"松尾 芭蕉(まつお ばしょう、寛永21年(正保元年)(1644年) - 元禄7年10月12日(1694年11月28日))は、江戸時代前期の俳諧師。伊賀国阿拝郡(現在の三重県伊賀市)出身。幼名は金作。通称は甚七郎、甚四郎。名は忠右衛門、のち宗房(むねふさ)。俳号としては初め宗房(そうぼう)を称し、次いで桃青(とうせい)、芭蕉(はせを)と改めた。北村季吟門下。
芭蕉は、和歌の余興の言捨ての滑稽から始まり、滑稽や諧謔を主としていた俳諧を、蕉風と呼ばれる芸術性の極めて高い句風[6]として確立し、後世では俳聖[7]として世界的にも知られる、日本史上最高の俳諧師の一人である。ただし芭蕉自身は発句(俳句)より俳諧(連句)を好んだ。

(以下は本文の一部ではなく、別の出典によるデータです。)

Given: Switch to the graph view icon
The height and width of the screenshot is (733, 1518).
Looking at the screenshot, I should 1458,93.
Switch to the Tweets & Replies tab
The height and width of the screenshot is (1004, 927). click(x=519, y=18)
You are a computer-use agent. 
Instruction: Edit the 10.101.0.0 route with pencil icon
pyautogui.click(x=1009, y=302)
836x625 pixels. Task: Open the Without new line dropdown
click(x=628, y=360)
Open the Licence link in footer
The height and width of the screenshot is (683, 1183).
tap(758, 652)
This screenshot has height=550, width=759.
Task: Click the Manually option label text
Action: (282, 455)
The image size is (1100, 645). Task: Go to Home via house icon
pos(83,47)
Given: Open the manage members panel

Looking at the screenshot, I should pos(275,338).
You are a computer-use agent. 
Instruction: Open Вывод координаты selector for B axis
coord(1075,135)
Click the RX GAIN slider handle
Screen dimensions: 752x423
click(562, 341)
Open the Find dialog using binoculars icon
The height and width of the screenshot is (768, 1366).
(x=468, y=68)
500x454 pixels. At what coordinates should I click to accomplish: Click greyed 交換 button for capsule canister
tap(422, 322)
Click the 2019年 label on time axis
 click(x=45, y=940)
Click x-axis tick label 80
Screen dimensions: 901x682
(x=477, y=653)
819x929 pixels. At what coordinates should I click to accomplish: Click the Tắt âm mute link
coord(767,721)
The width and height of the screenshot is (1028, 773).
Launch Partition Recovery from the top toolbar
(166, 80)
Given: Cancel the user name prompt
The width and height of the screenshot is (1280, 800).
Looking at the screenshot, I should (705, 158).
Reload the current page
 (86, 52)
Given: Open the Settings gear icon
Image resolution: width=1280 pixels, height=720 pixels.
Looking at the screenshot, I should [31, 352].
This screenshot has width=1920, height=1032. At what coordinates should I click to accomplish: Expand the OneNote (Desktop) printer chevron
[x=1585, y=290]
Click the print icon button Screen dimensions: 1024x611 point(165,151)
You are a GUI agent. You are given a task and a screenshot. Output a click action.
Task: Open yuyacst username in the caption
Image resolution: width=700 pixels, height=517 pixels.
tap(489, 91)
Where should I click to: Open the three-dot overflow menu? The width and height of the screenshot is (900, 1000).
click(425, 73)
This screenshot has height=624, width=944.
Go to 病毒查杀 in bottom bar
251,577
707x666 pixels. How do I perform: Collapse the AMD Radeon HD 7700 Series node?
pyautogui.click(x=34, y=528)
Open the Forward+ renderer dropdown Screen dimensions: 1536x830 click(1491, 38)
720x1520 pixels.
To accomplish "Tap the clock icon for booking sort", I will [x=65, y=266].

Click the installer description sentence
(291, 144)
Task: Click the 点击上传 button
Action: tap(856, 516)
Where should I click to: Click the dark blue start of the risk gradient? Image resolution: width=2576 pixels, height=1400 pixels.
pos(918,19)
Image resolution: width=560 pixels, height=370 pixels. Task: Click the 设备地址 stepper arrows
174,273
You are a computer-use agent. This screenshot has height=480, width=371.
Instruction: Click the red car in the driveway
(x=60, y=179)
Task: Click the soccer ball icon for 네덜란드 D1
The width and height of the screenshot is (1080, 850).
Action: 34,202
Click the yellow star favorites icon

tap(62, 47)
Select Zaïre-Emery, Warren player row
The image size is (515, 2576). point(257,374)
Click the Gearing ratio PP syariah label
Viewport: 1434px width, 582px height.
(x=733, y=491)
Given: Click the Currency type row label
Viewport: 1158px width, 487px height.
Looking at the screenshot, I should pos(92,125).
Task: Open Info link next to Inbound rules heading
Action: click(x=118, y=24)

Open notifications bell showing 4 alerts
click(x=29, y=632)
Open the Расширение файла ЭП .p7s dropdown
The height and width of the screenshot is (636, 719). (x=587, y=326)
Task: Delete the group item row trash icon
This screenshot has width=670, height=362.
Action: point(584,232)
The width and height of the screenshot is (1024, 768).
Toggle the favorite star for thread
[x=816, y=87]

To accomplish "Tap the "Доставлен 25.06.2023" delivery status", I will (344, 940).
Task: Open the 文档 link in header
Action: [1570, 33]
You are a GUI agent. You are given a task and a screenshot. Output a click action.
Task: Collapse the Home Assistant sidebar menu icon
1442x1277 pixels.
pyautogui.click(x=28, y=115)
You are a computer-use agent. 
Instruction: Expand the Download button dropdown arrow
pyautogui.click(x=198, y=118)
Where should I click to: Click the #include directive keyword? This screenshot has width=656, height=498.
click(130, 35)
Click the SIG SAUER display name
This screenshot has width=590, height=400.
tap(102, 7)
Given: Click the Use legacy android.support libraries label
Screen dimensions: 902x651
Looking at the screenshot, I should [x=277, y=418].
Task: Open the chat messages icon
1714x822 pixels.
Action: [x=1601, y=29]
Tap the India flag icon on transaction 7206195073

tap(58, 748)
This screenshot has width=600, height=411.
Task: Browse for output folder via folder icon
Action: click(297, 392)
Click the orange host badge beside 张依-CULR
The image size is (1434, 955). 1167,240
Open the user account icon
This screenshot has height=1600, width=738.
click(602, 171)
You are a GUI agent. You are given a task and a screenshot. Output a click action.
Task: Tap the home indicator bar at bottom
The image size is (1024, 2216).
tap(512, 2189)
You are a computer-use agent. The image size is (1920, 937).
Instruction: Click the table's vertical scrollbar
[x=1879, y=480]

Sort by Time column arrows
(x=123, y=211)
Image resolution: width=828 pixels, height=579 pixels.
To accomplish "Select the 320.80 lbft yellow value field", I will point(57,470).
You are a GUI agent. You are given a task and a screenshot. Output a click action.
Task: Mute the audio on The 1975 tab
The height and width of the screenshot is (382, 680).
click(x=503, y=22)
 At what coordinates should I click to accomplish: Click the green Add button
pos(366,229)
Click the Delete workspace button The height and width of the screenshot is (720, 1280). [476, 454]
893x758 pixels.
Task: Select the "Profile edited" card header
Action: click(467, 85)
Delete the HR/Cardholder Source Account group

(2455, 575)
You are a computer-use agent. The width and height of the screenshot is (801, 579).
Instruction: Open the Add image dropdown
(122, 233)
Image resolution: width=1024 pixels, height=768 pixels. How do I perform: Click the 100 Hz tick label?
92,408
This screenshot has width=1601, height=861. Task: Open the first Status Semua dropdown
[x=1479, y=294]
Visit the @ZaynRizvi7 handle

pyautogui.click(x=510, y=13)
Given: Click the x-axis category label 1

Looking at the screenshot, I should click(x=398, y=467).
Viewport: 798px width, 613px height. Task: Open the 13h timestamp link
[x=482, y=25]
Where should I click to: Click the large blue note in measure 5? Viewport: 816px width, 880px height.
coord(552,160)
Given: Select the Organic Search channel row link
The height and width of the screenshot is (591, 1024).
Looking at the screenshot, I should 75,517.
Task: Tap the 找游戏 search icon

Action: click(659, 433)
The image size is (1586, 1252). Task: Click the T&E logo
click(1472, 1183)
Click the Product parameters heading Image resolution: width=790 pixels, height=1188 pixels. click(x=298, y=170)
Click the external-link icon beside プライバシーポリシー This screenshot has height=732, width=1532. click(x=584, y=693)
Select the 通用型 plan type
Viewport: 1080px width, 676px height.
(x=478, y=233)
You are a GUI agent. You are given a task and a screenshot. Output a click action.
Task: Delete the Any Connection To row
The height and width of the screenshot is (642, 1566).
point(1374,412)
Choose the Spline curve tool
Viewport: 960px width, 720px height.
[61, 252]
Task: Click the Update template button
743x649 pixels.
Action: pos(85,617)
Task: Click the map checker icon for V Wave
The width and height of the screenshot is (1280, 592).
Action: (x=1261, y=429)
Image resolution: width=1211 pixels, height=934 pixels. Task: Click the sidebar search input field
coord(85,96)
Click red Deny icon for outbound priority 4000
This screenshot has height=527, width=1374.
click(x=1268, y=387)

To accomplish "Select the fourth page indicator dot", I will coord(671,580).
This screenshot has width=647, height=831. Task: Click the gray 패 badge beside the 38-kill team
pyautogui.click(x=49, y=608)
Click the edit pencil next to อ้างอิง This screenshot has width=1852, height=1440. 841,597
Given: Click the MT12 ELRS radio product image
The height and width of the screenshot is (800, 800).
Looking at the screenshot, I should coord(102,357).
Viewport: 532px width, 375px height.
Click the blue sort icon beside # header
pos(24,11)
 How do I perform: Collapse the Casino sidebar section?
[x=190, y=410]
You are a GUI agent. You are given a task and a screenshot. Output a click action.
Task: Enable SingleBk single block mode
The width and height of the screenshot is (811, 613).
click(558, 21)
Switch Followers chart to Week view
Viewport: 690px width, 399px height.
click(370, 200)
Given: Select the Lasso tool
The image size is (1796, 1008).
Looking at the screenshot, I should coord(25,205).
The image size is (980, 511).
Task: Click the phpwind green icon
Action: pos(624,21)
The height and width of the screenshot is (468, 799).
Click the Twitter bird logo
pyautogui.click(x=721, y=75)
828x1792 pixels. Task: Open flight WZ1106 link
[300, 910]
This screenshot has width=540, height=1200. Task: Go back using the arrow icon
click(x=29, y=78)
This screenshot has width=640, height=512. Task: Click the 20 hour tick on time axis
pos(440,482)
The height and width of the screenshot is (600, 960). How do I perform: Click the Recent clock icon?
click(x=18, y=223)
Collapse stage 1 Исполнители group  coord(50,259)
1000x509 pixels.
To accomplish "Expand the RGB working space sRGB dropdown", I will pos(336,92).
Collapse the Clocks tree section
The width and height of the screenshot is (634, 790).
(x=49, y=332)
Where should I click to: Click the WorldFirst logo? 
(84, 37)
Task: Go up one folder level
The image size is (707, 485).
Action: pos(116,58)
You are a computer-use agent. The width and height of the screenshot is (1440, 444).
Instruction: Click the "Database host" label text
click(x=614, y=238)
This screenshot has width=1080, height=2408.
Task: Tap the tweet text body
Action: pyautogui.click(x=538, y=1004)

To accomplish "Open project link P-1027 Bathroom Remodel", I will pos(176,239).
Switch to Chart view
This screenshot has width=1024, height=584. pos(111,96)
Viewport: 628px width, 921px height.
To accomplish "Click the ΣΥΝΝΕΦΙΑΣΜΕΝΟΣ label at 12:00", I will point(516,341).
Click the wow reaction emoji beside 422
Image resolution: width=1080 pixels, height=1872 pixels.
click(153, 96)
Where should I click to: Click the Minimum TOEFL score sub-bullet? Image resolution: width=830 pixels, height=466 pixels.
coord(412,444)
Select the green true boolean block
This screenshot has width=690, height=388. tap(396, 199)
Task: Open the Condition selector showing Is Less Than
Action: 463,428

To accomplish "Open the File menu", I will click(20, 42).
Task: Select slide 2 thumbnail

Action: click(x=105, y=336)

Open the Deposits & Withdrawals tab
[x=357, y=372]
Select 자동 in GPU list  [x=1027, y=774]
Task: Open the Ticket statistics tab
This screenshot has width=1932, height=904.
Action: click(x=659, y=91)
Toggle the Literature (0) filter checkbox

元禄2年3月27日(1689年5月16日)に弟子の河合曾良を伴い江戸を発ち、東北から北陸を経て美濃国の大垣までを巡った旅を記した紀行文『おくのほそ道』が特に有名である。
芭蕉は、寛永21年(正保元年、1644年)に伊賀国阿拝郡にて、柘植郷の土豪一族出身の松尾与左衛門の次男として生まれるが、詳しい出生の月日は伝わっておらず[3]、出生地についても、阿拝郡のうち上野城下の赤坂町(現在の伊賀市上野赤坂町)説と上柘植村(現在の伊賀市柘植町)説の2説がある[9]。これは芭蕉の出生前後に松尾家が上柘植村から上野城下の赤坂町へ移っており、転居と芭蕉誕生とどちらが先だったかが不明だからである。松尾家は平氏の末流を名乗る一族だったが、当時は苗字・帯刀こそ許されていたが身分は武士ではなく農民だった。兄弟は、兄・命清の他に姉一人と妹三人がいた。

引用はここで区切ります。